[ASSIGNMENT]
The answer should hold exactly the lines of the entries below from the one containing "Terms of Use (943, 1535)" through the last line, both included.

Dataset items
----

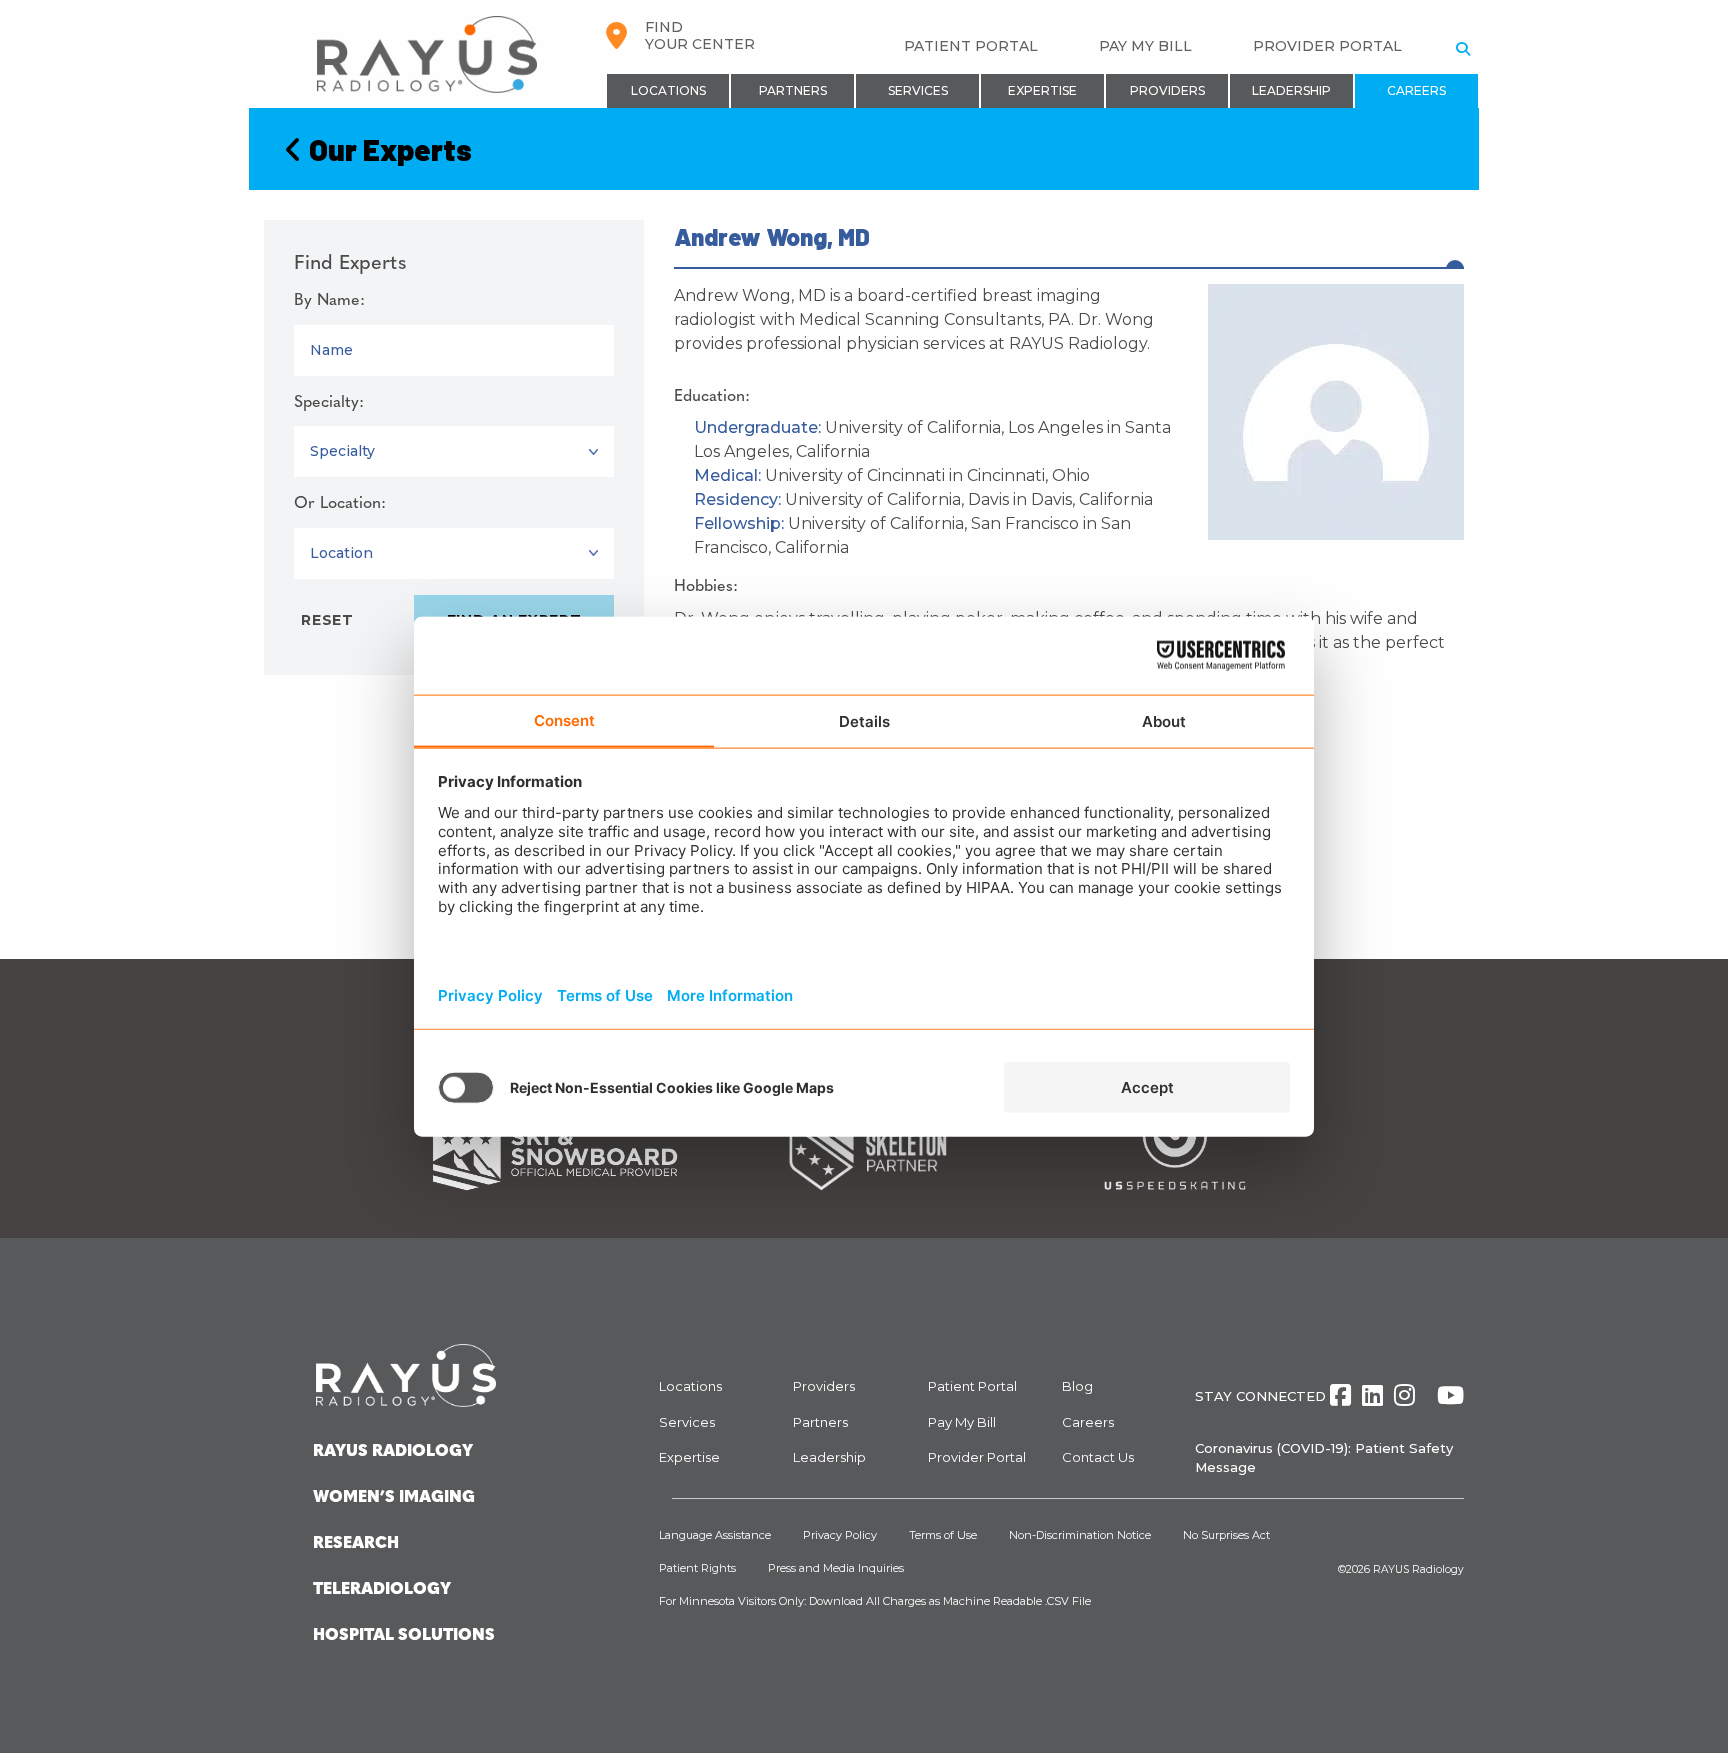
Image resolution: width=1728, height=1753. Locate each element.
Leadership (1291, 90)
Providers (1167, 90)
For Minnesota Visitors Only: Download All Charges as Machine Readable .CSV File (875, 1601)
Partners (793, 90)
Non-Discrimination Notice (1080, 1535)
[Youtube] (1450, 1395)
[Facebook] (1340, 1395)
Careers (1416, 90)
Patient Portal (971, 46)
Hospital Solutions (404, 1636)
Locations (668, 90)
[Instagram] (1404, 1395)
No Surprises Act (1226, 1535)
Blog (1077, 1386)
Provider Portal (1327, 46)
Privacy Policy (840, 1535)
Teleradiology (382, 1590)
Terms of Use (943, 1535)
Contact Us (1098, 1457)
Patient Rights (697, 1568)
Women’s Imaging (394, 1498)
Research (356, 1544)
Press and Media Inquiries (836, 1568)
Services (918, 90)
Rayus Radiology (393, 1452)
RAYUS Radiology (1418, 1569)
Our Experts (387, 149)
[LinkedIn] (1372, 1395)
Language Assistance (715, 1535)
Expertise (1042, 90)
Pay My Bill (1145, 46)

----

[EXERCISE SOLUTION]
Terms of Use (943, 1535)
Contact Us (1098, 1457)
Patient Rights (697, 1568)
Women’s Imaging (394, 1498)
Research (356, 1544)
Press and Media Inquiries (836, 1568)
Services (918, 90)
Rayus Radiology (393, 1452)
RAYUS Radiology (1418, 1569)
Our Experts (387, 149)
[LinkedIn] (1372, 1395)
Language Assistance (715, 1535)
Expertise (1042, 90)
Pay My Bill (1145, 46)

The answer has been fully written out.